Attorney General Anand Ramlogan said the current crime situation requires a mixture of professionalism and “friendly policing” with “a rough and strong approach to deal with some of the little terrorists masquerading as bandits who are terrorising the society and holding us to siege.”
Ramlogan, who wore shades after having eye surgery to remove a small cyst from his eye, said so while speaking with reporters after the distribution of 75 instruments of appointment to marriage officers at Cabildo Chambers, St Vincent Street, Port-of-Spain, yesterday. When asked about the country’s crime rate and comments made about it he said:
“I think the statistics would show there is a decrease in serious crime but if you have one horrendous murder on the front page that has a lasting indelible impressions that would easily overwhelm whatever statistics you produce. “That does not mean you can disregard the statistics but it does not mean you would be triumphant about the statistics because one murder is one too many.”
Ramlogan described the Government’s approach to the decreased crime rate as “cautiously optimistic” and added it could not be hidden that there had been a decrease in serious crime. He said the Government, however, was still not satisfied. “The murder rate still remains unacceptably high for a small country like T&T and that is why we are putting in place measures to try and arrest the problem,” he added.
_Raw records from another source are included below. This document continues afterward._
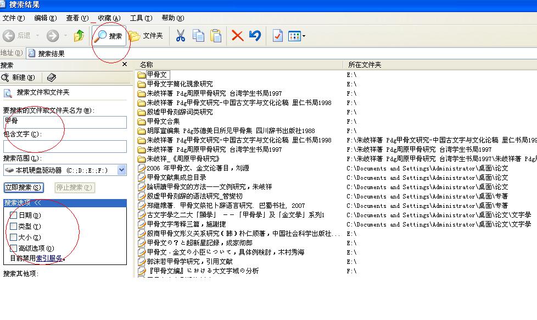Click the Cut scissors icon
Viewport: 537px width, 320px height.
pos(180,36)
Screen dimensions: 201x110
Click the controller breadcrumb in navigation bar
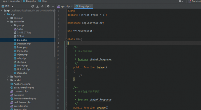[x=15, y=1]
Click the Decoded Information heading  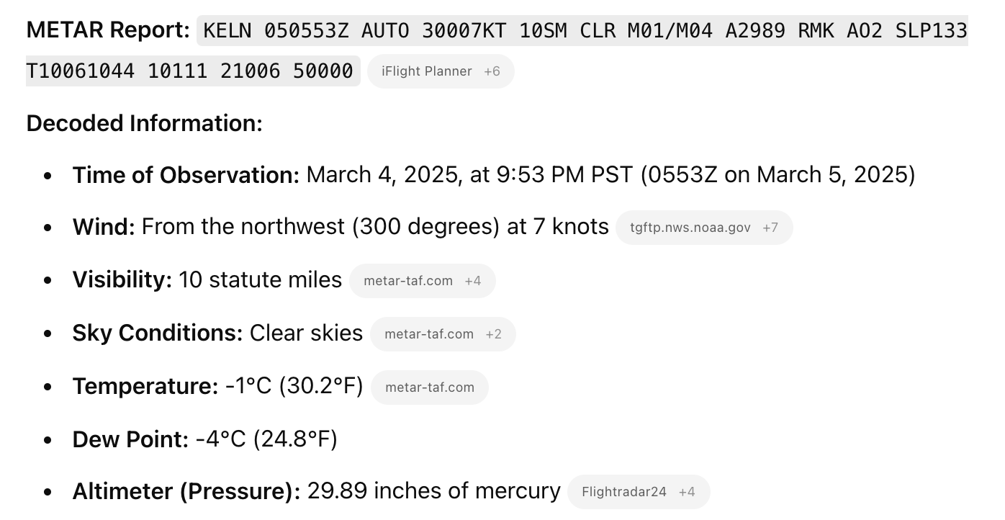click(x=145, y=123)
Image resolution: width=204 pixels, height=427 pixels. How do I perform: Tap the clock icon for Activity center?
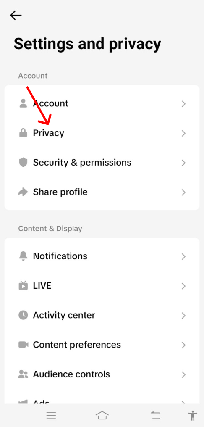point(23,315)

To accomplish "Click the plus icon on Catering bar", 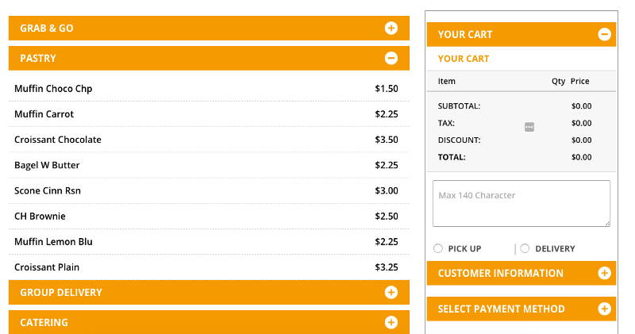I will pyautogui.click(x=391, y=322).
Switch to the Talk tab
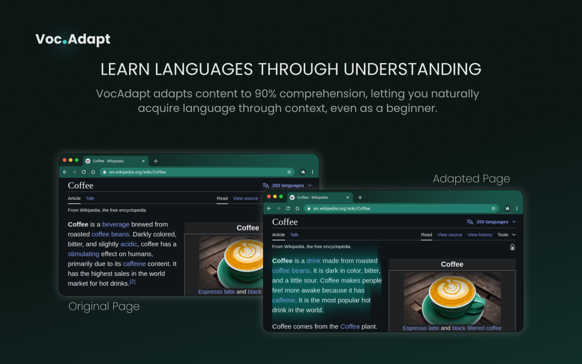The height and width of the screenshot is (364, 582). [x=294, y=234]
He said there had a significant decrease in the last months but there had been a spike in the last few days which he described as unfortunate. Saying the Government is trying its best, Ramlogan said several initiatives were being implemented, such as the as the “jammers and grabbers” to block cellphone calls in prisons as announced by PM Kamla Persad-Bissessar, “so that the gang leaders and bandits cannot call hits from the inside.”
Other initiatives, he said, included a CCTV package, rapid response unit for the police service. He added: “We believe we can get this beast and monster under control but it also requires the support of each and every citizen. “You cannot have police officers on every doorstep, in front of everyone’s gate and you cannot have situations where people will harbor and hide the criminals in their communities and then complain when bad things happen to them in their communities.
“In some cases, the gangs have infiltrated and penetrated the communities to such an extent that the communities have become a virtual victim and alter-ego of the gangs themselves and we need to be very careful about that when the communities secrete the gang leaders and criminals within the bosom of the communities, sometimes out of fear, sometimes because they fell they have no choice,” he said.
Ramlogan said there should also be a certain level of social responsibility on the part of the media in how it acted and responded to some of the people who protested and demonstrated.